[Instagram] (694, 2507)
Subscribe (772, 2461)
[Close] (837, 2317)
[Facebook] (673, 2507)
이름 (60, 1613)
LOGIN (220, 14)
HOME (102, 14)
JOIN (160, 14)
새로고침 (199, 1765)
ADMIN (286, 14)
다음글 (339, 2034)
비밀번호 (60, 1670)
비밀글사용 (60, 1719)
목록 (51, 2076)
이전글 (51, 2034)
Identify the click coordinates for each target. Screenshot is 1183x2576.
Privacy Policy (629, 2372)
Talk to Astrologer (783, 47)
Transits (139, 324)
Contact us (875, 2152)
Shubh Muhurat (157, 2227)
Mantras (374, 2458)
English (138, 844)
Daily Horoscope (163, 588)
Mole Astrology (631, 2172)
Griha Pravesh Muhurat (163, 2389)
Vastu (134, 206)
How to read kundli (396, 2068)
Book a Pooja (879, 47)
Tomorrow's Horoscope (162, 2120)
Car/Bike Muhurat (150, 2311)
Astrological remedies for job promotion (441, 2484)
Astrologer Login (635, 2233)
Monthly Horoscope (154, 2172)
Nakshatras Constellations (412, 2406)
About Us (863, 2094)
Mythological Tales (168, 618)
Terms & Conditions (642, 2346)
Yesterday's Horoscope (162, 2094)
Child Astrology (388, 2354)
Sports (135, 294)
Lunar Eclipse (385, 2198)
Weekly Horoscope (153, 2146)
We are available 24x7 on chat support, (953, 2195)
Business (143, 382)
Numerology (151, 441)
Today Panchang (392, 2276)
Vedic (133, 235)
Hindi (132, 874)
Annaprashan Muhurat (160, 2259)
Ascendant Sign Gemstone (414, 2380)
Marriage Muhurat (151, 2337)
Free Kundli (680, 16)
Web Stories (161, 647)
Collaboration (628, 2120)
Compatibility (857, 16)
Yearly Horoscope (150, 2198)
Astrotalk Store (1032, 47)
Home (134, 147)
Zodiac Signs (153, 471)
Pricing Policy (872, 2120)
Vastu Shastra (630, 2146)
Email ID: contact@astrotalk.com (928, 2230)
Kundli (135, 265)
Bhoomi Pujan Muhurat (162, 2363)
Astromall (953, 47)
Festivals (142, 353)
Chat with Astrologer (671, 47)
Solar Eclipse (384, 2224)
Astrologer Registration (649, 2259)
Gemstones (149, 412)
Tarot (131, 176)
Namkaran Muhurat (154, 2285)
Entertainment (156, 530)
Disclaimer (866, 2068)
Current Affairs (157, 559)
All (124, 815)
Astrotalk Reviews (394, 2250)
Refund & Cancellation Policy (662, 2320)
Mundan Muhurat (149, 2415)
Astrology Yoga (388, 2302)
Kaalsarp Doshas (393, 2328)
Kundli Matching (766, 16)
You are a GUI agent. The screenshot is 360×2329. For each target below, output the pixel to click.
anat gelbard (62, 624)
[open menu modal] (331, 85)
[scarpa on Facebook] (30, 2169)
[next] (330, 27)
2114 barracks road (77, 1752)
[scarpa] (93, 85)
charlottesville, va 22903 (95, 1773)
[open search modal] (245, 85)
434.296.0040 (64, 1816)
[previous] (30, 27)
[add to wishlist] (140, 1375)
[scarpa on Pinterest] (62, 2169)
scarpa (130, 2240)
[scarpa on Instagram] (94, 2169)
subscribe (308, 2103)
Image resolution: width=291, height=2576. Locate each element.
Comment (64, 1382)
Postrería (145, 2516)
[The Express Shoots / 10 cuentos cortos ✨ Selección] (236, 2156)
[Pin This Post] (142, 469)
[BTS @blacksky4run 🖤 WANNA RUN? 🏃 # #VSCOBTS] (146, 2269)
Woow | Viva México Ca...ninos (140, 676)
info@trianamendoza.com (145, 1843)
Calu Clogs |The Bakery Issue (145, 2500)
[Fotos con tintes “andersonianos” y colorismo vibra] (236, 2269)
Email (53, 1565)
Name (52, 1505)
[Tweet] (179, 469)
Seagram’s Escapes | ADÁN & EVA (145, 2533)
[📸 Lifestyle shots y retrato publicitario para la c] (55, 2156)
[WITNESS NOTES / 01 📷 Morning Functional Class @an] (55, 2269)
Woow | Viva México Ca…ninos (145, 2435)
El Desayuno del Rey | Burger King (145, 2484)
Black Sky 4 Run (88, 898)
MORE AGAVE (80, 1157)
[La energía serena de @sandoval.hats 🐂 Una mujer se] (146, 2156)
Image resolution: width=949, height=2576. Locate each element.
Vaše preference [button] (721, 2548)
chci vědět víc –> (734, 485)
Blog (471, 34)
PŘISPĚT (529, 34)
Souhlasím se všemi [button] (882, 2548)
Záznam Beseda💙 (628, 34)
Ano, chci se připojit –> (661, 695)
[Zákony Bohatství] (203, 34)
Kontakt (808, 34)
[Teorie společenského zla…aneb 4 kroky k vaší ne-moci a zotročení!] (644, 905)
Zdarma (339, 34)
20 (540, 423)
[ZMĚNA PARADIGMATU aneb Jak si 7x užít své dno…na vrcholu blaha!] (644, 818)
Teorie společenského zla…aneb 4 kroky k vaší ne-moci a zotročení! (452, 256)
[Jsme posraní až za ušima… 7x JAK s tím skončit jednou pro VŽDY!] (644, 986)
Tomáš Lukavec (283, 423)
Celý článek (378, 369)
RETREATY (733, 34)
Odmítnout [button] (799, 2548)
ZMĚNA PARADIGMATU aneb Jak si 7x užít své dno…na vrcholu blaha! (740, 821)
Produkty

────────────────────────────────────────

§ Problem statement
Look through the records above and please copy every line in which the string "společenského" occurs.

§ Expected output
[Teorie společenského zla…aneb 4 kroky k vaší ne-moci a zotročení!] (644, 905)
Teorie společenského zla…aneb 4 kroky k vaší ne-moci a zotročení! (452, 256)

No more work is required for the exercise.